Please copy the material below word for word, keeping every line in its original order.

※

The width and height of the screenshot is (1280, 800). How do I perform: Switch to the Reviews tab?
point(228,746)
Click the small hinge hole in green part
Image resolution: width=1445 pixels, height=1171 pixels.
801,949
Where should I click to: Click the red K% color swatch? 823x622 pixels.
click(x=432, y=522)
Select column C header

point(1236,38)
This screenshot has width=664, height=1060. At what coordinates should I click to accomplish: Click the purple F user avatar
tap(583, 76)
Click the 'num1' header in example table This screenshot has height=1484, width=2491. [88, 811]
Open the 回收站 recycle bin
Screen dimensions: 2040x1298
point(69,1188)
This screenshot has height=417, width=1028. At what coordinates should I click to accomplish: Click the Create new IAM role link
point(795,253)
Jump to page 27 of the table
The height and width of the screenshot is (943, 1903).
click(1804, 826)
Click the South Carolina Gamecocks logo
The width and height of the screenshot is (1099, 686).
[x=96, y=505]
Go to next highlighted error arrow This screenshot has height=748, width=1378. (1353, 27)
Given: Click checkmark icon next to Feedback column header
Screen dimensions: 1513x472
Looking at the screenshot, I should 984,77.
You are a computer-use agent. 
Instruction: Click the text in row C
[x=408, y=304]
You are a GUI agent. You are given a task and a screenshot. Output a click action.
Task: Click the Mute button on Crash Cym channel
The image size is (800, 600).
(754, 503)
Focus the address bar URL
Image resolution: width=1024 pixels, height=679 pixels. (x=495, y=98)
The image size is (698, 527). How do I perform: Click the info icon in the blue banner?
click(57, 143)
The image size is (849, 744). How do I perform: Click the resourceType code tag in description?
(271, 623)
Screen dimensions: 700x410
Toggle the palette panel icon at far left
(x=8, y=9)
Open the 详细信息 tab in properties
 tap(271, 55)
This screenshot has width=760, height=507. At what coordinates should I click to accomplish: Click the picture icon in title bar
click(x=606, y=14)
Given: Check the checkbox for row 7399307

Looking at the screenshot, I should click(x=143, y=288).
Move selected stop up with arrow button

※

• Exercise output:
The width and height of the screenshot is (1280, 800). How do I perform: Switch to the Reviews tab?
point(228,746)
Click the small hinge hole in green part
Image resolution: width=1445 pixels, height=1171 pixels.
801,949
Where should I click to: Click the red K% color swatch? 823x622 pixels.
click(x=432, y=522)
Select column C header

point(1236,38)
This screenshot has width=664, height=1060. At what coordinates should I click to accomplish: Click the purple F user avatar
tap(583, 76)
Click the 'num1' header in example table This screenshot has height=1484, width=2491. [88, 811]
Open the 回收站 recycle bin
Screen dimensions: 2040x1298
point(69,1188)
This screenshot has height=417, width=1028. At what coordinates should I click to accomplish: Click the Create new IAM role link
point(795,253)
Jump to page 27 of the table
The height and width of the screenshot is (943, 1903).
click(1804, 826)
Click the South Carolina Gamecocks logo
The width and height of the screenshot is (1099, 686).
[x=96, y=505]
Go to next highlighted error arrow This screenshot has height=748, width=1378. (1353, 27)
Given: Click checkmark icon next to Feedback column header
Screen dimensions: 1513x472
Looking at the screenshot, I should 984,77.
You are a computer-use agent. 
Instruction: Click the text in row C
[x=408, y=304]
You are a GUI agent. You are given a task and a screenshot. Output a click action.
Task: Click the Mute button on Crash Cym channel
The image size is (800, 600).
(754, 503)
Focus the address bar URL
Image resolution: width=1024 pixels, height=679 pixels. (x=495, y=98)
The image size is (698, 527). How do I perform: Click the info icon in the blue banner?
click(57, 143)
The image size is (849, 744). How do I perform: Click the resourceType code tag in description?
(271, 623)
Screen dimensions: 700x410
Toggle the palette panel icon at far left
(x=8, y=9)
Open the 详细信息 tab in properties
 tap(271, 55)
This screenshot has width=760, height=507. At what coordinates should I click to accomplish: Click the picture icon in title bar
click(x=606, y=14)
Given: Check the checkbox for row 7399307

Looking at the screenshot, I should click(x=143, y=288).
Move selected stop up with arrow button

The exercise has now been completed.